До войны в Панасье был колхоз «Красный Афанасовец». Председателем был Жигарев Иван Петрович. Мои родители работали в колхозе: и мама, Прохорова Анна Андрияновна, 1903 года рождения, и отец - Прохоров Василий Прохорович 1901 года рождения. Отец мой до войны был бригадиром, счетоводом в колхозе. Он был грамотный мужик, писал очень хорошо, хоть и закончил только два класса. Отец был родом из Панасья. Мать он взял издалека, из деревни Савино (это около Семлёво).
До войны я закончила пять классов. Школа была в Бессоново. Начальная школа до четырёх классов находилась в деревянном здании. А 5-ый, 6-ой и 7-ой классы были в здании бывшей церкви - я ходила в пятый класс в школу, которая была в церкви. До войны было два пятых класса, потому что детей было много.
В Панасье я родилась, и там же нас застала война. Мне уже было 13 лет, шёл 14-й год. Помню, как объявили мобилизацию, как повестки прислали, как собирались провожать, как забрали мужчин. Позабрали почти всех мужчин. У отца была астма, поэтому на войну его поначалу не призвали. И председатель колхоза был «белобилетник». Колхозный скот сразу весь угнали.
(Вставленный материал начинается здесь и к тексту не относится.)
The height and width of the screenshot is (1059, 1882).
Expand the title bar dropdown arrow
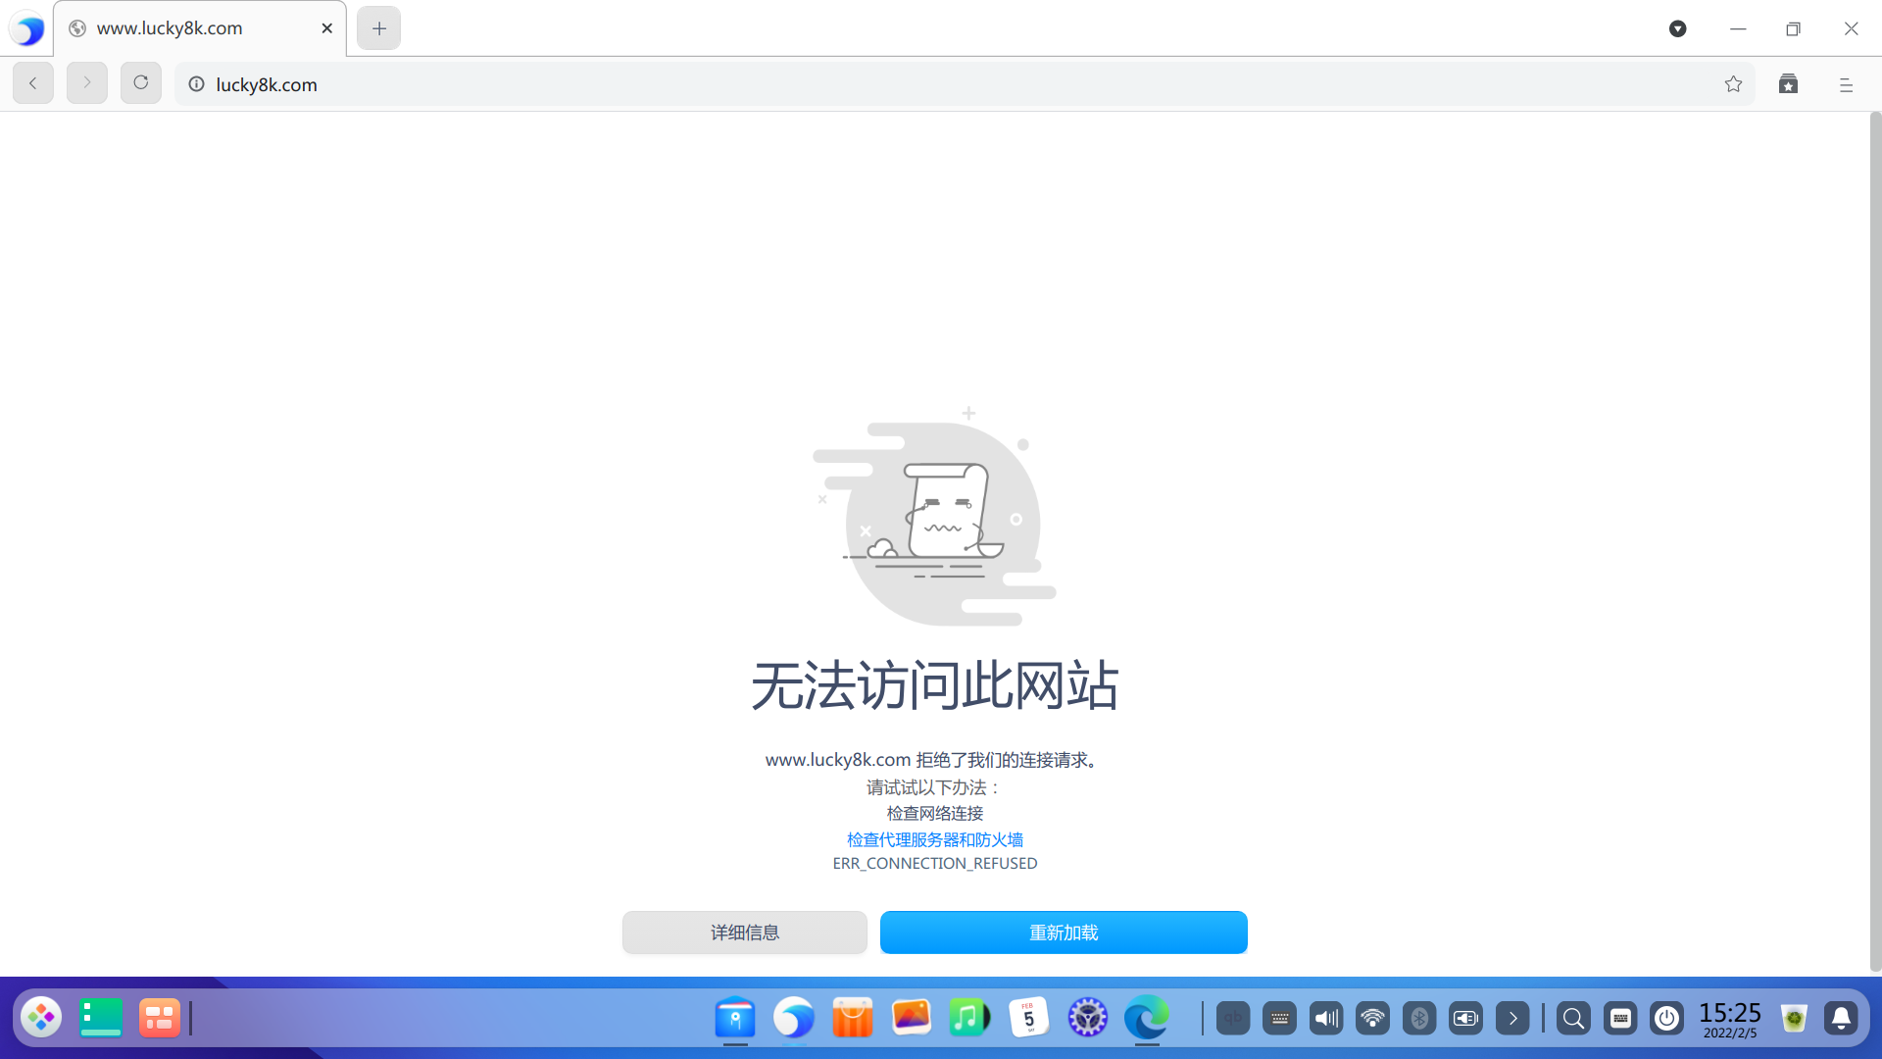(x=1677, y=29)
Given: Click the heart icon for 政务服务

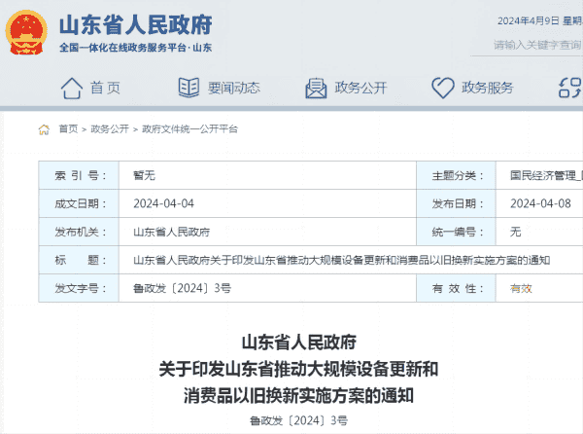Looking at the screenshot, I should click(x=443, y=88).
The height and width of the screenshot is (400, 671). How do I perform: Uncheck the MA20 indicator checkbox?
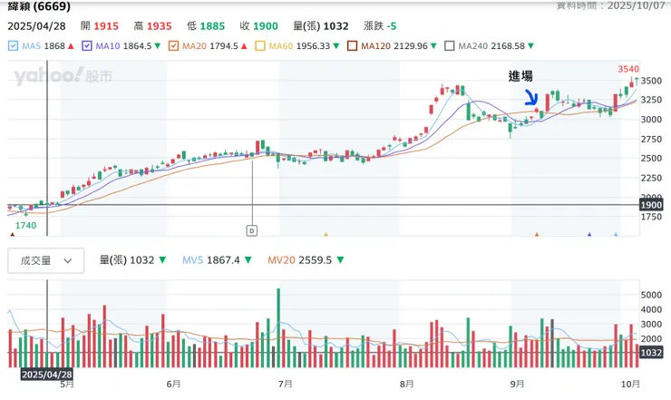(174, 45)
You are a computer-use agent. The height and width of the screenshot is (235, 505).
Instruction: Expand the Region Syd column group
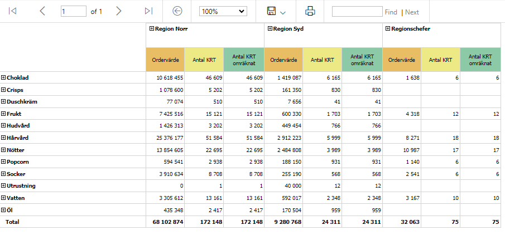pos(270,28)
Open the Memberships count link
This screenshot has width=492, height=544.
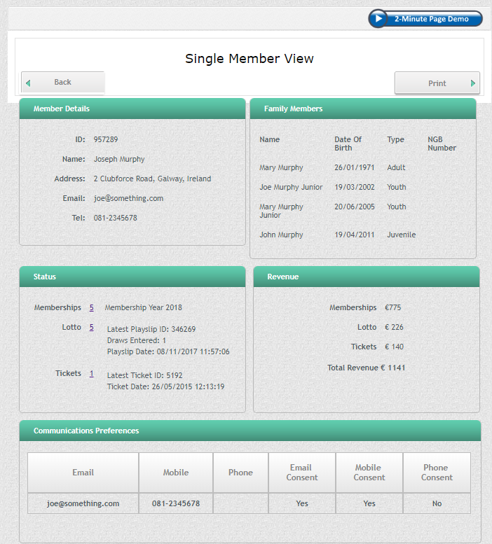(x=91, y=307)
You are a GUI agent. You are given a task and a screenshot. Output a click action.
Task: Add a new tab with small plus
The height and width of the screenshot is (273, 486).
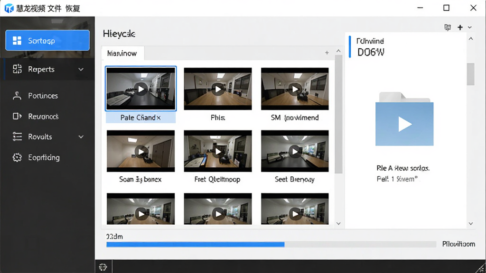327,53
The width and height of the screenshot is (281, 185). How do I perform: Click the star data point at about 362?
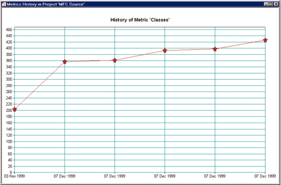pos(115,60)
Как только объявили, что война, стали все рыть окопы. Выйдем, бывало, вечером и видим зарево на небе со стороны Дорогобужа, стрельбу слышно. Стали думать, что пришла нам гибель. Деревня Панасье находилась на горке, снизу была речка, а дальше ещё одна деревня – Телятково. Однажды видим, что от Телятково с горки идут наши танки по направлению на восток, на Москву. И солдаты шли, и техника. Летали немецкие самолёты (наших самолётов не было) и стреляли по нашим отступающим войскам. Мы во время этих обстрелов хоронились в окопах. Прошли наши войска, и через некоторое время заявились немцы в деревню. Заявились и начали хозяйничать. По дворам ходили, требовали: «Яйки, мамка, давай!». У нас корова была, молоко они требовали, яйца забирали. Потом всё утихомирилось. В Бессоново расположился немецкий штаб, там находилось самое большое их начальство. Немцы из нашей деревни ушли, лишь иногда появлялись - пробегут, проедут мимо.
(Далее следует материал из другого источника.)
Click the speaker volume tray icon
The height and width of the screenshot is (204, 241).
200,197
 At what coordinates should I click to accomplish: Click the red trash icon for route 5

Многие наши солдаты попали в окружение. Куда им деваться? Они ходили, бродили, просились в дома. Наши женщины приютили этих солдат – вроде муж мой. Но немцы потом забрали их и согнали в лагеря.
Стали немцы свои порядки наводить. Заставили выбрать старосту. Куда ж денешься? Старостой выбрали бывшего председателя колхоза Жигарева (его, как «белобилетника», не призвали на войну). Староста он был хороший. Он был за народ, немцам только вредил.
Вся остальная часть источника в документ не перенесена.